Mutations in SEMA3E underlie Kallmann syndrome. SEMA3E_Kallmann_syndrome

Inherited gonadotropin-releasing hormone (GnRH) deficiency impairs sexual reproduction. Linkage studies and sequencing of plausible candidates previously identified pathogenic gene defects, but the small size of affected families and low success-rate in validating candidates has impeded genetic diagnoses for most patients. Here, we have combined exome sequencing and computational modelling to identify a shared point mutation in the SEMA3E gene of two brothers with Kallmann syndrome (KS)-linked GnRH deficiency.

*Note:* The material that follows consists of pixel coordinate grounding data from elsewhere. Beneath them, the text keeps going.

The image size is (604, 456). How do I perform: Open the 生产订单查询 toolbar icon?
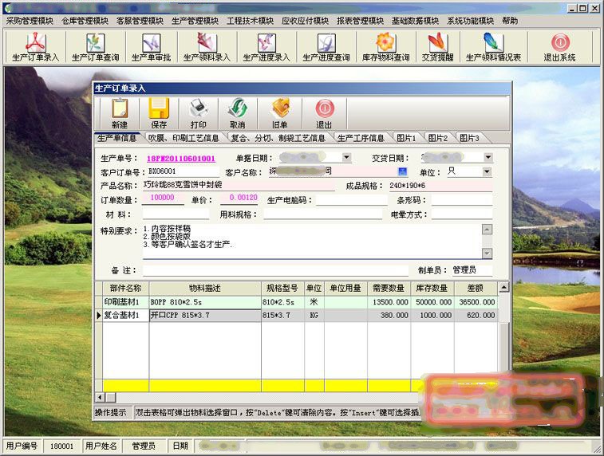pyautogui.click(x=95, y=47)
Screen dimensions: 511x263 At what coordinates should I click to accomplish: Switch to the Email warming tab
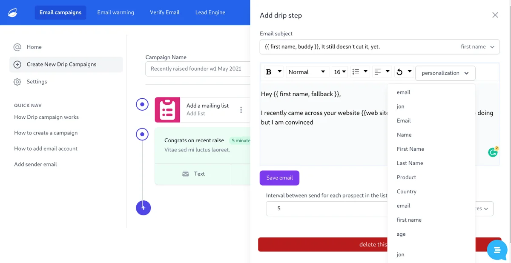pyautogui.click(x=115, y=12)
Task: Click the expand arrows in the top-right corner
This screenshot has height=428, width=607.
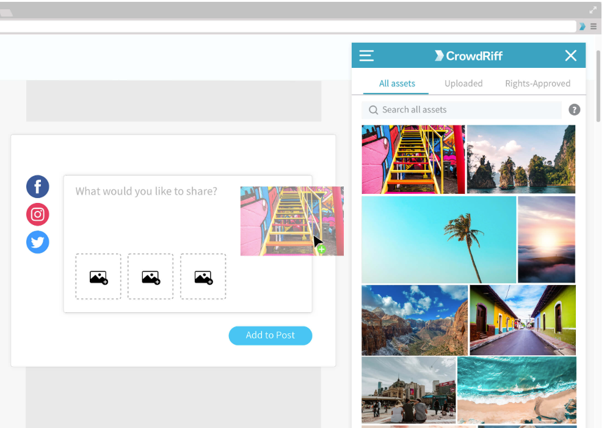Action: click(592, 9)
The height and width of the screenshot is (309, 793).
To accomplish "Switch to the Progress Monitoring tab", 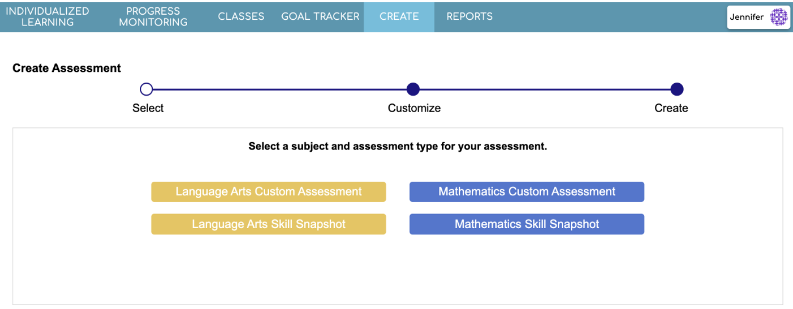I will [x=153, y=17].
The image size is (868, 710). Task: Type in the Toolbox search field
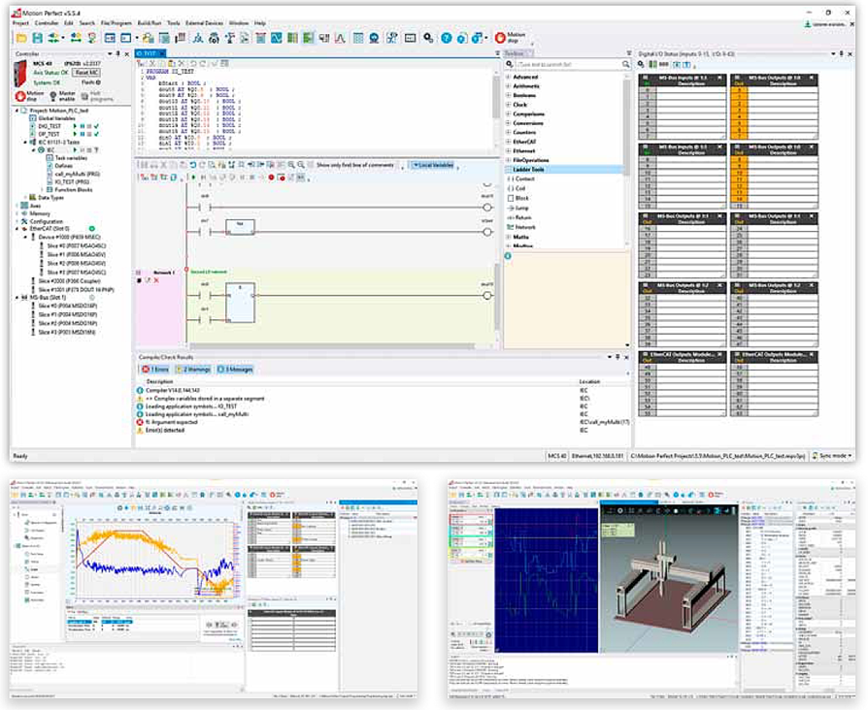pos(568,62)
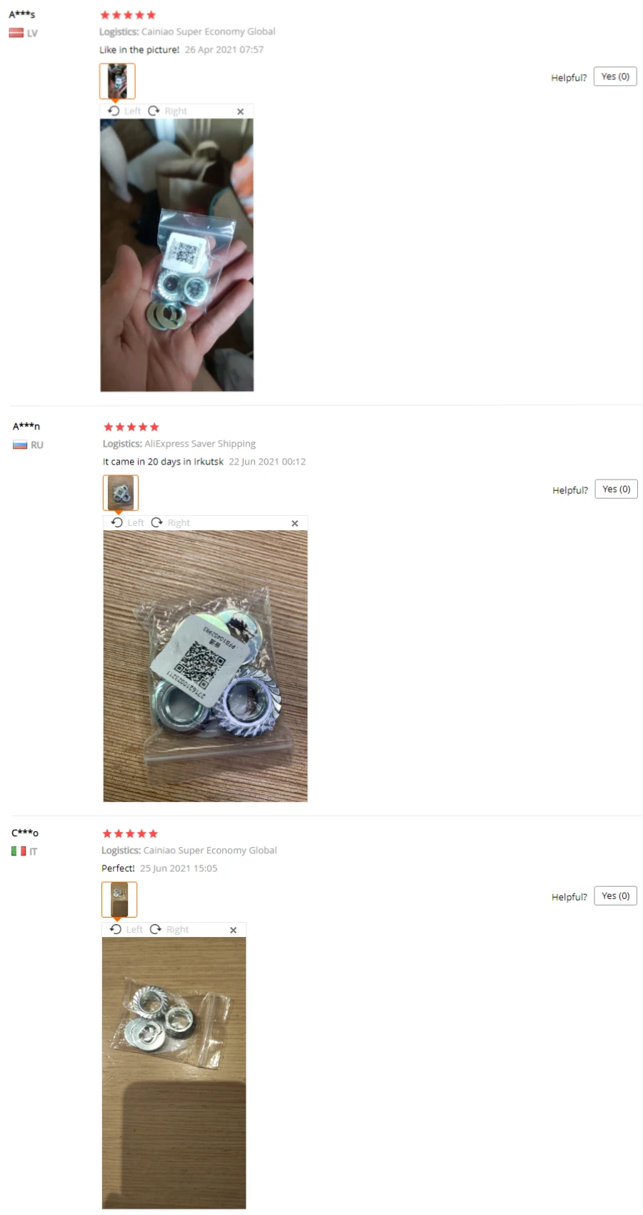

Cell biological studies of GnRH neurons showed that SEMA3E triggered the PLXND1-dependent activation of PI3K-mediated survival signalling, which the patient mutation compromised. In agreement, knockout mice lacking SEMA3E or PLXND1 showed increased GnRH neuron apoptosis in the developing brain and therefore reduced innervation of the adult median eminence by GnRH-positive neurites. GnRH neuron deficiency in male mice was accompanied by impaired testes growth, a characteristic feature of KS. We have therefore identified SEMA3E as an essential gene for GnRH neuron development, uncovered a hitherto unexpected neurotrophic function for SEMA3E in the developing brain and elucidated a previously unrecognised molecular mechanism that prevents GnRH neuron deficiency.